TASK INSTRUCTIONS: Starting with the line that holds "Viewport: 984px width, 594px height.", copy out each remaining line of the listing below, up to and including the last one, and include nothing else.

BEGIN DATA

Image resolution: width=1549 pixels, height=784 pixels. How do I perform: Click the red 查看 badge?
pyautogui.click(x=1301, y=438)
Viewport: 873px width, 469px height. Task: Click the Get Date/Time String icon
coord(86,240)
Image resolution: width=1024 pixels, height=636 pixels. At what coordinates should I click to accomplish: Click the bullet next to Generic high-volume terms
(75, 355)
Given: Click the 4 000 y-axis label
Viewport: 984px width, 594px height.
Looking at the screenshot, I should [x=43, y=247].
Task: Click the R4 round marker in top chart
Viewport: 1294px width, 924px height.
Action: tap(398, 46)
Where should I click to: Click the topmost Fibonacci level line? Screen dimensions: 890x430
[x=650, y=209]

END DATA

ANSWER SECTION:
Viewport: 984px width, 594px height.
Looking at the screenshot, I should [x=43, y=247].
Task: Click the R4 round marker in top chart
Viewport: 1294px width, 924px height.
Action: tap(398, 46)
Where should I click to: Click the topmost Fibonacci level line? Screen dimensions: 890x430
[x=650, y=209]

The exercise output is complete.